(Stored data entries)
-=-=-=-=-

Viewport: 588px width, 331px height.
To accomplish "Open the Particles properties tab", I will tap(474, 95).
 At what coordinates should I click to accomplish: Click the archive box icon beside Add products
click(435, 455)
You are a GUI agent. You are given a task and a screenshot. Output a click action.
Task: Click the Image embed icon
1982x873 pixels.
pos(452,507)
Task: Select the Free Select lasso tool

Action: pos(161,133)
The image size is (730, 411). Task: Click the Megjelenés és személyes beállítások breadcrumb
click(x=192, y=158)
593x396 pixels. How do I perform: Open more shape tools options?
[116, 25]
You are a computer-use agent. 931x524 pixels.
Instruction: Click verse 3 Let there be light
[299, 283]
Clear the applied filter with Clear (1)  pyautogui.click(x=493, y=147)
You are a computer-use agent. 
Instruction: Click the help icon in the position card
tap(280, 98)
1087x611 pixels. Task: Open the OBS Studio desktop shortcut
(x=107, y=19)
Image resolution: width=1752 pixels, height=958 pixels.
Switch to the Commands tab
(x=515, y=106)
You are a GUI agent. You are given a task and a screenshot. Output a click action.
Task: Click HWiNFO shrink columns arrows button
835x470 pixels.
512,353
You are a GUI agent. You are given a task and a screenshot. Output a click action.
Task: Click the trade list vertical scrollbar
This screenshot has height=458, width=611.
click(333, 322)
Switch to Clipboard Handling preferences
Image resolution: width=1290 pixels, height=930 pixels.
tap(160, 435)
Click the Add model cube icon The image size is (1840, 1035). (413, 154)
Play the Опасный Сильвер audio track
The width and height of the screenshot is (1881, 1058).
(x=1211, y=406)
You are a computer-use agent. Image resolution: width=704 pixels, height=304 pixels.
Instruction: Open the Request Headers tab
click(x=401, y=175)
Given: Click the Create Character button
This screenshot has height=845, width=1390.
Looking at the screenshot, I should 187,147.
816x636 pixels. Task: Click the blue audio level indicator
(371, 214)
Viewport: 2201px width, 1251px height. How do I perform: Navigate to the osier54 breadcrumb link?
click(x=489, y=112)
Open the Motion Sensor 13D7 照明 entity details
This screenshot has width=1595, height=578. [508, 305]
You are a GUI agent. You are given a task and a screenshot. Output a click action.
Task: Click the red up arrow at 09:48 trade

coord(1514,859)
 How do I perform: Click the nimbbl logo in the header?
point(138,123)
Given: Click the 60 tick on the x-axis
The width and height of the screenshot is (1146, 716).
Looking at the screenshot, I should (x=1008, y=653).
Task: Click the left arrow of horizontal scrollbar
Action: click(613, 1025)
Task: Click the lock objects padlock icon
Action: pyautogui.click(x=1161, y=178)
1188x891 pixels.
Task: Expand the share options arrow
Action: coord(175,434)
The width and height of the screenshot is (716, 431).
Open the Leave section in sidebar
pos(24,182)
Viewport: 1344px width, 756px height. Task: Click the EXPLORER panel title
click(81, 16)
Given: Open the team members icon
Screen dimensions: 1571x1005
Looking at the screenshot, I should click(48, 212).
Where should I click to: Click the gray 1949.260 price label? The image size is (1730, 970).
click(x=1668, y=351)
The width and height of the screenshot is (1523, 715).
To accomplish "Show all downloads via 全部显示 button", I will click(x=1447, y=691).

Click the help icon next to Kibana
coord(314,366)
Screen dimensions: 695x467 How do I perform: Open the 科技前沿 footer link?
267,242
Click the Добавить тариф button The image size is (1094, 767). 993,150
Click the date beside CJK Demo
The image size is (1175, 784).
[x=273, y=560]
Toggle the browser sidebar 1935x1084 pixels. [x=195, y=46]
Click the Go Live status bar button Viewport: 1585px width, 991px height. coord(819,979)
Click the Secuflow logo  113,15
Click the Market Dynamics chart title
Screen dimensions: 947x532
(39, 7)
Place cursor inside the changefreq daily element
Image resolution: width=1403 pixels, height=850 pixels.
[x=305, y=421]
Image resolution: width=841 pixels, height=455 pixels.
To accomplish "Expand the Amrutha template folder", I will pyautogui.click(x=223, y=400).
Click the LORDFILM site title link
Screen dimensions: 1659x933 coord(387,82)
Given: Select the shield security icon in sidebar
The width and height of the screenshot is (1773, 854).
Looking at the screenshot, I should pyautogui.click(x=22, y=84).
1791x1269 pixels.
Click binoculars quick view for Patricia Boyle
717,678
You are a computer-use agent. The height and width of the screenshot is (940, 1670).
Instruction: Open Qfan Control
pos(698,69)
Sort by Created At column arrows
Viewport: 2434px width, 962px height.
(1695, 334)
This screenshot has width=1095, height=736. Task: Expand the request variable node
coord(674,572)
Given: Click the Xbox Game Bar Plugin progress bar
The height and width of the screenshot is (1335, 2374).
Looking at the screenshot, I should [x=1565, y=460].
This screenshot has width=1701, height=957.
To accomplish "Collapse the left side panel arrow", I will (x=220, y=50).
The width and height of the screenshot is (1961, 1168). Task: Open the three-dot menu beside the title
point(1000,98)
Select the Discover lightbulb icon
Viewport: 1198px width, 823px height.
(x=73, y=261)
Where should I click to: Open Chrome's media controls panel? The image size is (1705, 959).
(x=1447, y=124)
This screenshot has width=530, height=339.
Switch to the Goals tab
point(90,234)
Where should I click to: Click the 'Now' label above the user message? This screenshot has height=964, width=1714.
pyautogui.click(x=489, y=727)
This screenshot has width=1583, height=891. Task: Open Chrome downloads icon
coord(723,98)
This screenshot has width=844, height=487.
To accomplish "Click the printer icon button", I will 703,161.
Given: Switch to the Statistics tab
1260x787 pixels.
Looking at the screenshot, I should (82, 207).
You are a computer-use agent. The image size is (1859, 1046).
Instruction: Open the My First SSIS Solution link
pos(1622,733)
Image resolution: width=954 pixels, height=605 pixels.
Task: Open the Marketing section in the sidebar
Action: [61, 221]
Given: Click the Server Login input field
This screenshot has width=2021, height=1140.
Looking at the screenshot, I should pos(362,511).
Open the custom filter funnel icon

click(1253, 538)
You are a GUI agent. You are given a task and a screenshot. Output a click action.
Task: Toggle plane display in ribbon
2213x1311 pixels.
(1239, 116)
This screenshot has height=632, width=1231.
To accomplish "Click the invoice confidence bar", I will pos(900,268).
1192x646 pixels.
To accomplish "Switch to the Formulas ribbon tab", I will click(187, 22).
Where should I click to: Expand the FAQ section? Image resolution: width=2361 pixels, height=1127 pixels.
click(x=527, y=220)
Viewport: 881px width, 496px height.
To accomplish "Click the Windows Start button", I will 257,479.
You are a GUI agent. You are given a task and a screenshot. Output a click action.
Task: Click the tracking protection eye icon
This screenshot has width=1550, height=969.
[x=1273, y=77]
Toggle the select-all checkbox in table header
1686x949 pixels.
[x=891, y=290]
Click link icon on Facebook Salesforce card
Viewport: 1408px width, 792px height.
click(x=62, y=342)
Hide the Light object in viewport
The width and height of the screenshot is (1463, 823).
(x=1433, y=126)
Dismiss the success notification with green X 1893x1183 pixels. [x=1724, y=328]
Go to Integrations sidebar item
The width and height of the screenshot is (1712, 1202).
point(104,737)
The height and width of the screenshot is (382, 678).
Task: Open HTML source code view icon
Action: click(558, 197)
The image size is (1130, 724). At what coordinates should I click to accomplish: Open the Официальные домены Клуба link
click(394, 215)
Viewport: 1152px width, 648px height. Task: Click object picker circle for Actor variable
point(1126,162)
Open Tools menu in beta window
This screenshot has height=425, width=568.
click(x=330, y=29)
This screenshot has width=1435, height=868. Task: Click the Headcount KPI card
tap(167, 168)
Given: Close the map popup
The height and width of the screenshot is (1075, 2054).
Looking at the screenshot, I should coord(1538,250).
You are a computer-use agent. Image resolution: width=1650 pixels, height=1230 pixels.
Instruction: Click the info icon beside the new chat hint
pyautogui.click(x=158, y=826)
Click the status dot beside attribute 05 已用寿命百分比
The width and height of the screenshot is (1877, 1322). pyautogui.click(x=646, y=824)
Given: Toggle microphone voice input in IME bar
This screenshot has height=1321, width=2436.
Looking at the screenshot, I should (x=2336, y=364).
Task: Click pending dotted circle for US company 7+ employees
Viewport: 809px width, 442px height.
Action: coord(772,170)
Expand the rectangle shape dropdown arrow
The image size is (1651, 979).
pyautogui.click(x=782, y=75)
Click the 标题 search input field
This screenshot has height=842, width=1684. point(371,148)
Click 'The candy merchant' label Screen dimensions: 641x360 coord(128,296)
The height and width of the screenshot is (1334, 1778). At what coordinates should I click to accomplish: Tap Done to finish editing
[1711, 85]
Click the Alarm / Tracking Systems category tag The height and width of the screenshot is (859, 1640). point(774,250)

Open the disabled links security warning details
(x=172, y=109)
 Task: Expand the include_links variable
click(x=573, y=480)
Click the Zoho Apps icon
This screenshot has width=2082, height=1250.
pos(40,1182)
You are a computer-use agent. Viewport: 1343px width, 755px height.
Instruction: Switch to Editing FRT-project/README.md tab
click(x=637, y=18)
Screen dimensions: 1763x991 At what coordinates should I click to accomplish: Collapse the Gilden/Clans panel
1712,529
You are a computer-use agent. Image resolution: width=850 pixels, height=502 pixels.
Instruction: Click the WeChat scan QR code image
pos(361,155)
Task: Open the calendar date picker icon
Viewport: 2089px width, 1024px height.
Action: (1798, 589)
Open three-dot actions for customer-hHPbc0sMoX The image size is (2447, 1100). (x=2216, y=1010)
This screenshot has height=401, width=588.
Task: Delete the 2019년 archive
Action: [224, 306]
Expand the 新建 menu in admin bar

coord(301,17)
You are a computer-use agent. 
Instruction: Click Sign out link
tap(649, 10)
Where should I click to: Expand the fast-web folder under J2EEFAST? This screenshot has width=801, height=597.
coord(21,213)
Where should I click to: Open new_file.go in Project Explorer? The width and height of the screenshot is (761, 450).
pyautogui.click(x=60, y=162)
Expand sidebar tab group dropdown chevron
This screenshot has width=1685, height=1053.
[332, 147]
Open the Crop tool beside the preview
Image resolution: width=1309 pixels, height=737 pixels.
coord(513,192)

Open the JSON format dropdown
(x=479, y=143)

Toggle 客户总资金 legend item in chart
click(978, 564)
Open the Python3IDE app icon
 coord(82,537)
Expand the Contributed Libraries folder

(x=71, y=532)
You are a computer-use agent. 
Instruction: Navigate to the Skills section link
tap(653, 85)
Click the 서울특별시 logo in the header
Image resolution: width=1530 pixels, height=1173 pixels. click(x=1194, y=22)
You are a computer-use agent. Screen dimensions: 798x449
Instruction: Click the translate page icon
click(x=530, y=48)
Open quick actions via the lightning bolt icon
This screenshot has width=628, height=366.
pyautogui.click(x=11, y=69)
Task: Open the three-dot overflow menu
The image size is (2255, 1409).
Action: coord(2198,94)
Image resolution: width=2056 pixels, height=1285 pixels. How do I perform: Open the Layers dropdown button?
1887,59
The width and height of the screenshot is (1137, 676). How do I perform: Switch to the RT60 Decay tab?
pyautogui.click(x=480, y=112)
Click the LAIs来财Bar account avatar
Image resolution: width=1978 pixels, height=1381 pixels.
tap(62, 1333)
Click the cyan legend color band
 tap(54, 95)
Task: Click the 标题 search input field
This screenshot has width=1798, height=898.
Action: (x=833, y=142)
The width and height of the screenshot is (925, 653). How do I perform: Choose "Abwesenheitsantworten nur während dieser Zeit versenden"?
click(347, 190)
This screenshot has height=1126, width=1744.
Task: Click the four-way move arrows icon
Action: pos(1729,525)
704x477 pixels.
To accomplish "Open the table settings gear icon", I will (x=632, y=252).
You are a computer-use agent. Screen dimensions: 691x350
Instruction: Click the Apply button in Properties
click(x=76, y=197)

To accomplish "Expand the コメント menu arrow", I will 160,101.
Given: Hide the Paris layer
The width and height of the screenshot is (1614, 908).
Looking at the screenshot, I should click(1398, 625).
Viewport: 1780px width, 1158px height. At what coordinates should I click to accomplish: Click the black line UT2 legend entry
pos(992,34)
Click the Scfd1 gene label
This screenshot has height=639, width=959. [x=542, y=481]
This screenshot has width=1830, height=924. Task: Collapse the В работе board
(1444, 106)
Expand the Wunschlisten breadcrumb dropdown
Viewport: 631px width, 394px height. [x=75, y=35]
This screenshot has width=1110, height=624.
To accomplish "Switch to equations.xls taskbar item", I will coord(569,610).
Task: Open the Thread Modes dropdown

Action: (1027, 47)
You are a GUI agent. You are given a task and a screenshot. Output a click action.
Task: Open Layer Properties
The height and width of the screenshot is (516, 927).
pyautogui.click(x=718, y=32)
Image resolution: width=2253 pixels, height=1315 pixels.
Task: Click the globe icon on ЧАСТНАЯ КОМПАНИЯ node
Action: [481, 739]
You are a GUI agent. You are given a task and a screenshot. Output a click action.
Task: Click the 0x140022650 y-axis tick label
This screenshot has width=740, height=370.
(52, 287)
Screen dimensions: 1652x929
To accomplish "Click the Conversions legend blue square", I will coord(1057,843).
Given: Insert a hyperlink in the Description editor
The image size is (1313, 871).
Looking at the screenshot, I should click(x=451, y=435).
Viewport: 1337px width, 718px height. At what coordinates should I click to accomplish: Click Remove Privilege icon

-=-=-=-=-

GOAL OF THE EXERCISE: Using the records above, gather all lines where the string "ribbon" is present.

EXERCISE RESULT:
Task: Toggle plane display in ribbon
To accomplish "Switch to the Formulas ribbon tab", I will click(187, 22).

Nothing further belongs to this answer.